In any case, Dowdle's allies were not in industry. "I have 20 years of accumulated scar tissue from private industry," he said at the Seattle conference. "Industry is generally not interested in free enterprise. They're interested in subsidized wood."
But Dowdle's criticisms of the industry are tempered by a recognition of industry people's perception that to survive they must deal with political reality. "Given a choice of supporting nonsense that may get them more timber now or working for legislative or administrative reform that may take years," Dowdle has written, "their actions are not surprising." The "nonsense" Dowdle refers to has its origins in federal actions of nearly a century ago.
"Government timber production in the US is an atypical case of state ownership and centralized planning that arose largely as a result of historical accident," argues Dowdle. "Simply speaking, the country made a mistake." Originally, US government policy was to transfer public lands to private owners. But during the period 1891–1907, after most of the eastern forests had been privatized, the policy was reversed.
This explains the current pattern of forest ownership in the United States. In Maine, for example, 48 percent of the commercial forest is now owned by forest companies, and virtually all the rest by smaller private owners. The Forest Service has less than 1 percent. In Oregon, by contrast, the Forest Service has 48 percent of the commercial forest, and other public agencies (including the federal Bureau of Land Management) own 14 percent. Forest companies own 23 percent of the commercial forest, and small private owners hold 15 percent.
The difference has nothing to do with the type of trees native to Oregon or Maine or with the inherent merits of private ownership in one place versus the other. It has everything to do with how much forest in those states had been privatized when federal land policy changed in the 1890s. In states settled later than Oregon, such as Idaho and Montana, the percentage of forest land federally owned is even higher than in Oregon, and in Alaska it is highest of all.
The national forests were the product of the same populist era that created railroad regulation, the Food and Drug Administration, and the first antitrust laws. In 1891, Congress passed the General Revision Act, which allowed the president to withhold public-domain timber. Each president withheld timber until the law expired in 1907, when 150 million acres of withheld land became the national forest system. The US Forest Service, an agency of the Department of Agriculture, was set up to run it.

◆ AVAILABLE DATA ◆
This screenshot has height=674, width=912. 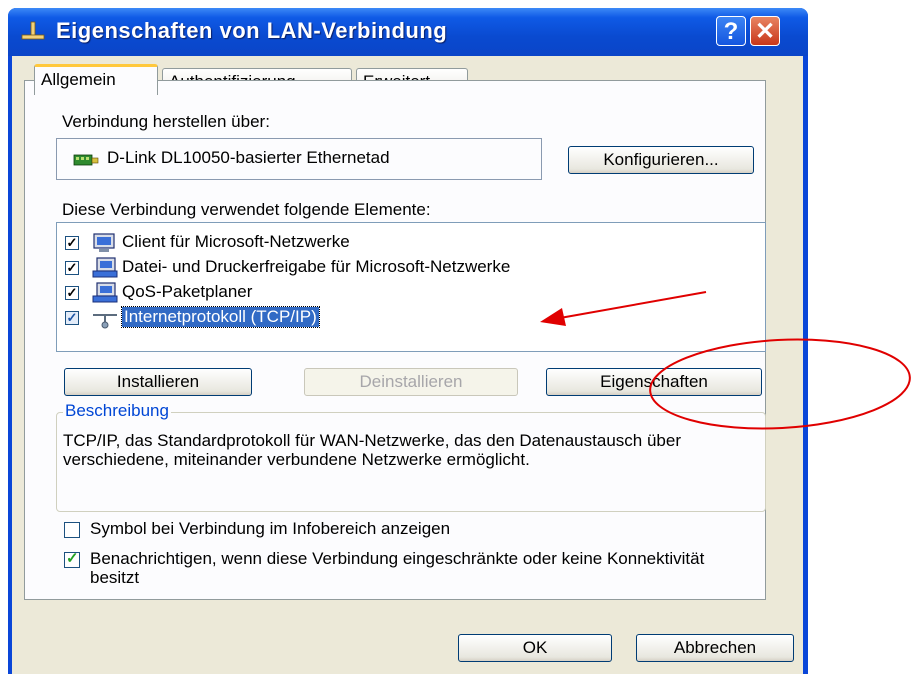 I want to click on description-title: Beschreibung, so click(x=117, y=411).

◆ WHAT IS BEING ASKED ◆
Please copy the passage on US forest ownership above, beginning at the words "This explains the" and stopping after "hold 15 percent.", and rename "Forest Service" to "Forest Agency" everywhere it appears.

◆ RESULT OF THE EXERCISE ◆
This explains the current pattern of forest ownership in the United States. In Maine, for example, 48 percent of the commercial forest is now owned by forest companies, and virtually all the rest by smaller private owners. The Forest Agency has less than 1 percent. In Oregon, by contrast, the Forest Agency has 48 percent of the commercial forest, and other public agencies (including the federal Bureau of Land Management) own 14 percent. Forest companies own 23 percent of the commercial forest, and small private owners hold 15 percent.